# Spree to be a nugget :)



## #15DENVER#6NUGGETS#23 (Apr 12, 2005)

http://www.realgm.com/src_wiretap_archives/37148/20050828/sprewell_set_to_sign_with_denver/

Good news? OR
Bad News?

i say that is great news.


----------



## Ruda (Jul 21, 2005)

Great News


----------



## USSKittyHawk (Jul 22, 2005)

I think he will be a good fit in Denver. I was reading a lot of the message boards in reference to Spree and the majority of them were negative. I guess it was based on the bone head comments he made about feeding his children..etc. He also didn't have a good overall year with the Wolves. I personally think he still has gas left in his tank to contribute to the Nuggets. You guys needed a shooting guard and you got the best available, and it is also a plus that he can play some defense. Folks forget he has a lot of heart, and playoff experience which will come in handy for you. Great job Kiki!:greatjob:


----------



## Starbury03 (Aug 12, 2003)

Didnt John Barry and him get into it because Spree was acting like an ***, in the playoffs in Denver.


----------



## Damian Necronamous (Jun 10, 2002)

Good signing, forget the problems with the contract extension, this is a good signing.

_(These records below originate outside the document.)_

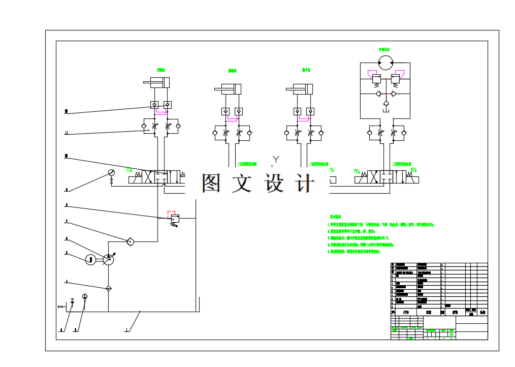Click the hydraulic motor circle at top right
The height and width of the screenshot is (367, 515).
[385, 63]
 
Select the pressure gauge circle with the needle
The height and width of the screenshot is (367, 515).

PG: Andre Miller...Earl Boykins
SG: Latrell Sprewell...Voshon Lenard...Julius Hodge
SF: Carmelo Anthony...Eduardo Najera
PF: Kenyon Martin...Nene...Linas Kleiza
C: Marcus Camby...Francisco Elson

That is really nice. :yes:


----------



## RoddneyThaRippa (Jun 28, 2003)

This doesn't do a thing for the Nuggets and I'll tell you why: 

We're a young team that has a little ways to go before we become contenders. Sprewell, while still a decent player, is past his prime. He's 34 and can be a hard guy to deal with at times. Beyond this year, what can he contribute to the team? Not much. Does Kiki think we're contenders this year? I honestly think he does, which is absurd to me. Sprewell adds no long term value to us whatsoever, so what's the point of us signing him? To help *contend* this year? Right...

I lose more and more faith in Kiki with every offseason. He messed up with Kenyon, has handled Nene poorly, still hasn't solidified our shooting guard position long-term, and had a questionable draft. He needs to get this idea out of his head that we're a contending team, because we really aren't that close.


----------



## cpawfan (Jun 20, 2004)

This is horrible. 

Spree is done, is a shooting guard that can't shoot well and is a poor passer.

If this is true, then Kiki is panicing and deserves to be canned. The move ranks right up there with keeping Bz last summer.


----------



## 77AJ (Feb 16, 2005)

RoddneyThaRippa said:


> This doesn't do a thing for the Nuggets and I'll tell you why:
> 
> We're a young team that has a little ways to go before we become contenders. Sprewell, while still a decent player, is past his prime. He's 34 and can be a hard guy to deal with at times. Beyond this year, what can he contribute to the team? Not much. Does Kiki think we're contenders this year? I honestly think he does, which is absurd to me. Sprewell adds no long term value to us whatsoever, so what's the point of us signing him? To help *contend* this year? Right...
> 
> I lose more and more faith in Kiki with every offseason. He messed up with Kenyon, has handled Nene poorly, still hasn't solidified our shooting guard position long-term, and had a questionable draft. He needs to get this idea out of his head that we're a contending team, because we really aren't that close.



I agree with just about everything you said. All though I like the K-Mart move a lot. Other than that though the idea of Spree being a bigger difference maker than the other SG's we have is absurd. Not only that Spree is so unprofessional. I wouldnt be suprised if he and Coach Karl bump heads this up coming season.

Spree is a short term answer for a a team that needs a more long term player to fill this team out at the SG position.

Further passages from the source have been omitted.